Sudarshan Thakur

Posted on May 2 • Edited on May 9

Why Severity Classification Changes Everything About Drift Detection

#terraform #devops #security #opensource

Here's a scenario every DevOps engineer has lived through at least once.

You set up drift detection for your Terraform infrastructure. Maybe it's a cron job running terraform plan, maybe it's a fancier tool. Either way, it works. It finds drift. It sends alerts.

The problem is it finds everything. Tag changes. Description updates. Auto-scaling group adjustments. Security group modifications. Instance type changes. All of it lands in the same Slack channel with the same urgency.

For the first week, your team looks at every alert. By week three, people start skimming. By month two, that Slack channel is muted. I know this because it happened to us.

And buried in that noise? A security group change that opened SSH to the internet. Nobody caught it for eleven days.

The core problem isn't detection. It's prioritization.

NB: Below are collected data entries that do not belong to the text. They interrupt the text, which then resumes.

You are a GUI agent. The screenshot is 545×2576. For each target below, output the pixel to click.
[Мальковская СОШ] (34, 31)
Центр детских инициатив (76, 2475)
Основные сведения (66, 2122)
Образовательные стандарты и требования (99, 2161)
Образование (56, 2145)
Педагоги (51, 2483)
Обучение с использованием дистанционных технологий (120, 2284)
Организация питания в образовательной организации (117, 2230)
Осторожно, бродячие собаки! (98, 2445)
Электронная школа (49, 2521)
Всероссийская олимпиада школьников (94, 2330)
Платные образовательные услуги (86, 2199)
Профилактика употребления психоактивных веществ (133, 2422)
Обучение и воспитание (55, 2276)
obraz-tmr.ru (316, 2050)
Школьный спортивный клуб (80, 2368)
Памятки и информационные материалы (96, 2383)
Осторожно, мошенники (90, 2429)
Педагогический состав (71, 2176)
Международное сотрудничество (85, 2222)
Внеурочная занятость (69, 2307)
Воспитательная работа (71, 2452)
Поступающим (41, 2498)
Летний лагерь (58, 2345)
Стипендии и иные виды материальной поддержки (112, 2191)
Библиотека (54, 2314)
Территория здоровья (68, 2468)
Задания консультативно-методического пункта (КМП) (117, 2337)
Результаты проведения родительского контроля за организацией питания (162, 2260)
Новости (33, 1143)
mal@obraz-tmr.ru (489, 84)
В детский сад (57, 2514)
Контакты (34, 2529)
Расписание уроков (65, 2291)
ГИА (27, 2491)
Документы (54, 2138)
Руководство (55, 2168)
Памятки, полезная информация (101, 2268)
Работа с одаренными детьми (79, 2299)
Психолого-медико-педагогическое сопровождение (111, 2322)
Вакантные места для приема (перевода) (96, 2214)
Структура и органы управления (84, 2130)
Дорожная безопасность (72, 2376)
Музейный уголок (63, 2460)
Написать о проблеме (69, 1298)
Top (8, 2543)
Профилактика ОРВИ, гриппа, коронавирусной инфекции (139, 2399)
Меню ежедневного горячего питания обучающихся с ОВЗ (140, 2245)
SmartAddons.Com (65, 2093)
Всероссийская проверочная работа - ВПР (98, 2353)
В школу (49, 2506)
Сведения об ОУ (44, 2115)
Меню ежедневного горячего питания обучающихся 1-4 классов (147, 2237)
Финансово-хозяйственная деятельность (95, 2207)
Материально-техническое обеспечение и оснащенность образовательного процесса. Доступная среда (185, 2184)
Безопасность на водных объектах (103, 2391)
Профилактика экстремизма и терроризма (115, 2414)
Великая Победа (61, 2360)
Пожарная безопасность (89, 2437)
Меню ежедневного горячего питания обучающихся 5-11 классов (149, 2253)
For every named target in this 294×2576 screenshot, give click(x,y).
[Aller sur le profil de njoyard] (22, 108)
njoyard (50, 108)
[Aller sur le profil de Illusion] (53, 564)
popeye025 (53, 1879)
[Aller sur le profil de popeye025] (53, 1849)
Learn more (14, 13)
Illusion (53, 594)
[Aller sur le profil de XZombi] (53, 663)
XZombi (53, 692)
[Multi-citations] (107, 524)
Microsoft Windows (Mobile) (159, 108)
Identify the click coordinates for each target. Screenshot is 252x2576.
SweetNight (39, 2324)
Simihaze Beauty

terraform plan is perfectly capable of detecting drift. It's been doing it since 2014. The detection part is solved. What isn't solved is the question that comes after detection: so what?

When plan tells you that 47 resources have changed across your infrastructure, the natural human response is "I don't have time for this." And honestly, that's rational. Most of those 47 changes probably don't matter. Tags get updated by cost allocation scripts. Auto-scaling groups adjust desired capacity constantly — that's literally their job. Someone updated a description field three weeks ago.

But somewhere in those 47 changes, there might be an IAM policy that was broadened to allow s3:* on all buckets. Or a KMS key policy that added an unknown account. Or a database that got its publicly_accessible flag flipped to true.

The problem is you can't tell which is which without reading through every single diff. Every. Single. Time.

Research on alert fatigue in operations backs this up. When teams receive more than about 50 alerts per day, response quality drops measurably. Critical alert response times degrade by up to 40%. The monitoring industry learned this lesson a decade ago with tools like PagerDuty adding severity levels and intelligent routing. Infrastructure drift detection hasn't caught up.

Not all drift is created equal

Once you actually think about it, drift falls into pretty natural categories based on security and operational impact.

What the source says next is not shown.